Florent Guyotat : Justement, on s’est efforcé de ne pas diffuser certains détails pour éviter que ça apparaisse comme un mode d’emploi pour se suicider. Nous n’avons volontairement pas donné le nom du produit utilisé, ni expliqué précisément comment Jacques et son père s’étaient procuré ce produit sur Internet. Après, lorsqu’on raconte comment les derniers instants du père de Jacques se sont déroulés, comment ses fils étaient à ses côtés. C’est un choix assumé. Il me semble important encore une fois de montrer que dans cette famille, il s’agissait d’une démarche concertée, mûrie de longue date, pleinement volontaire. De même, nous avons raconté comment Jacques et son frère avaient effacé toute trace du produit absorbé par leur père en se débarrassant du flacon le plus loin possible du domicile. Et là encore, c’est un détail important, me semble t il, pour montrer qu’il s’agit d’un acte qui aujourd’hui est illégal et que Jacques et son frère en avaient pleinement conscience.
Emmanuelle Daviet : Afin de respecter un équilibre éditorial, des auditeurs souhaitent savoir si d’autres points de vue, comme celui de soignants opposés à l’aide active à mourir, ont été diffusés sur l’antenne ?

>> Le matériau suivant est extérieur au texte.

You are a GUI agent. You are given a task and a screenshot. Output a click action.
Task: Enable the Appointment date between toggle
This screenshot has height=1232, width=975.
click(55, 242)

Florent Guyotat : Alors oui, c’est évidemment nécessaire de veiller à la diversité des points de vue. Cette semaine, sur franceinfo, on a pu entendre des soignants opposés à l’aide à mourir ou qui se questionnent en tout cas sur ce sujet. On a entendu aussi plusieurs responsables religieux, également opposés au texte débattu en ce moment à l’Assemblée. Et puis, notre reporter Farida Nouar, qui justement a recueilli le témoignage de Jacques dont on parlait à l’instant, a également assuré la couverture d’un rassemblement contre l’aide à mourir. C’était lundi dernier devant l’Assemblée nationale.